▸ What to work on: In the listing below, find the line that contains "You are a computer-use" and the line that contains "Instruction: Open the". Quote both and every line between them, exactly, and nothing more.

▸ Data records:
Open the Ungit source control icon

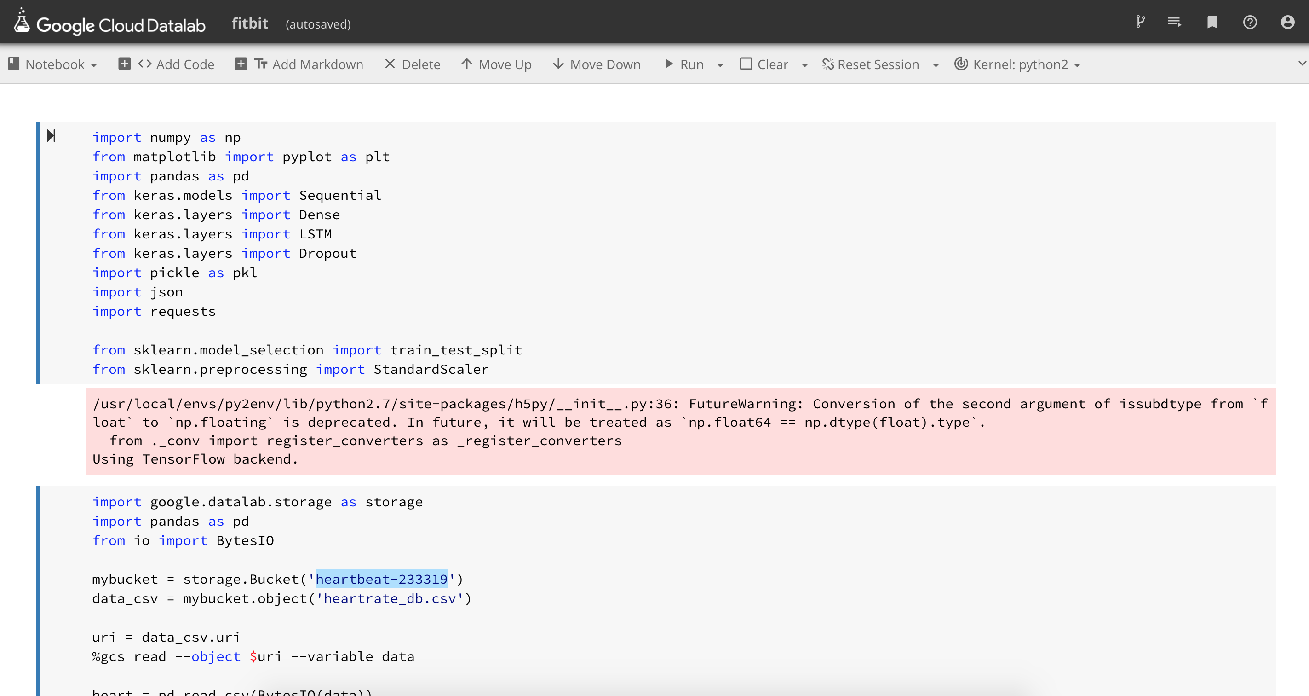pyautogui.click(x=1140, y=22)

--

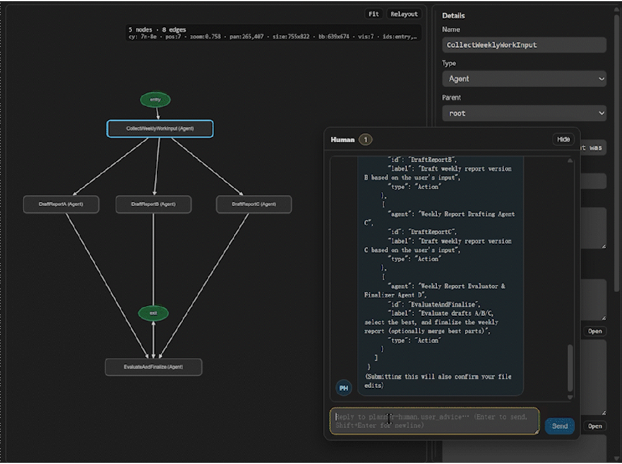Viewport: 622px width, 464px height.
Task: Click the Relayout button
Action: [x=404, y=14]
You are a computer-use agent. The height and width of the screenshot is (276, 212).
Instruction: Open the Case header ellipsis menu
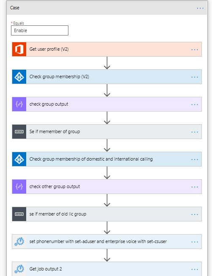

==

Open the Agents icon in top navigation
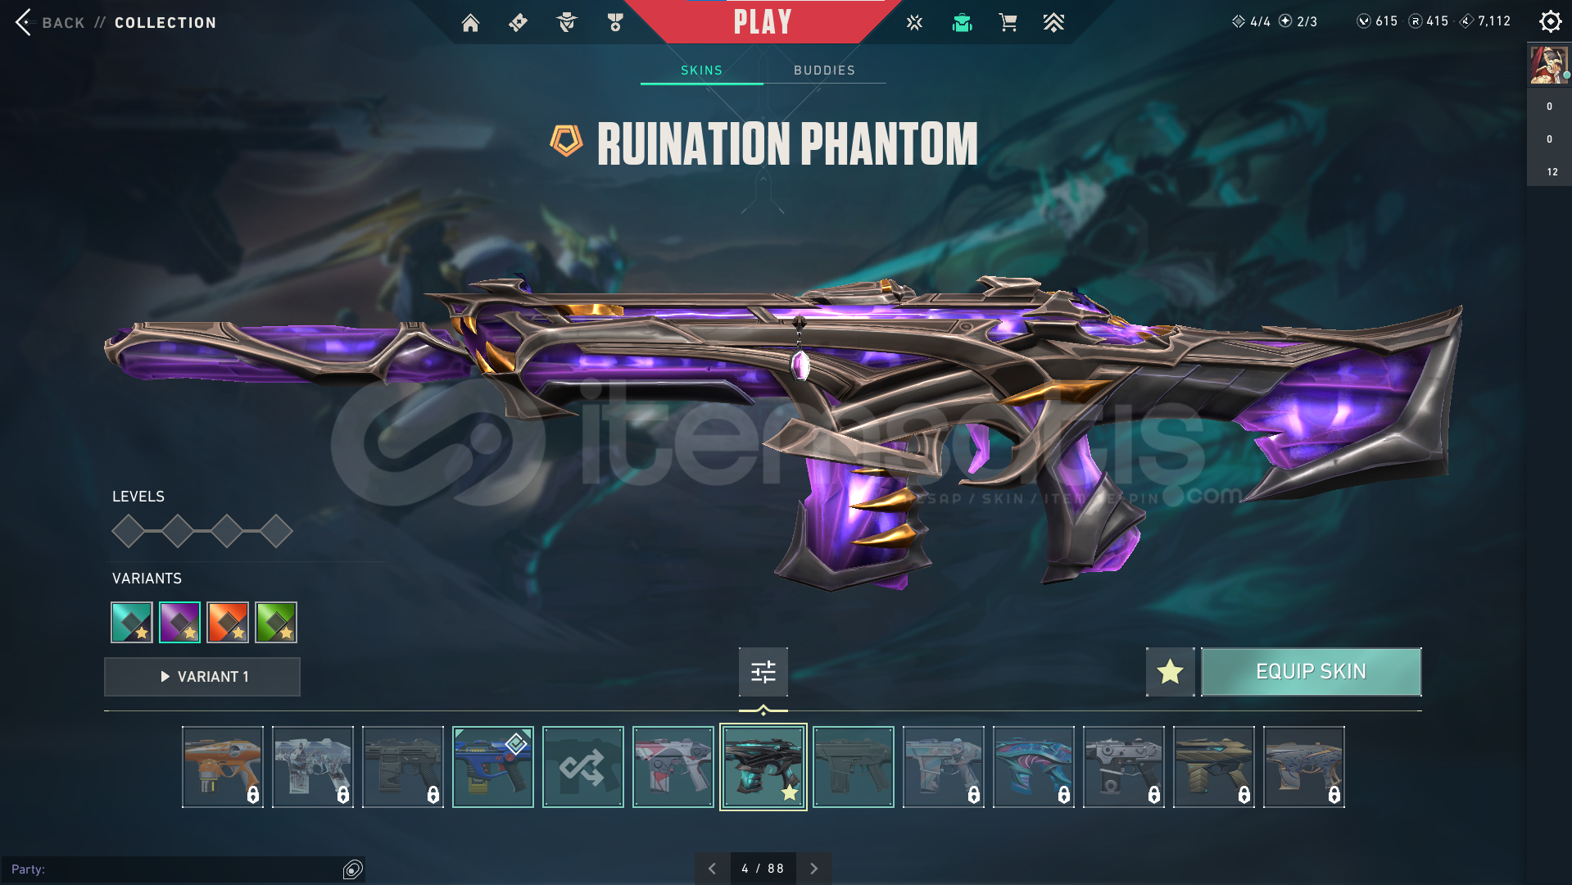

▸ Solution to this exercise:
You are a computer-use agent. The height and width of the screenshot is (276, 212).
Instruction: Open the Case header ellipsis menu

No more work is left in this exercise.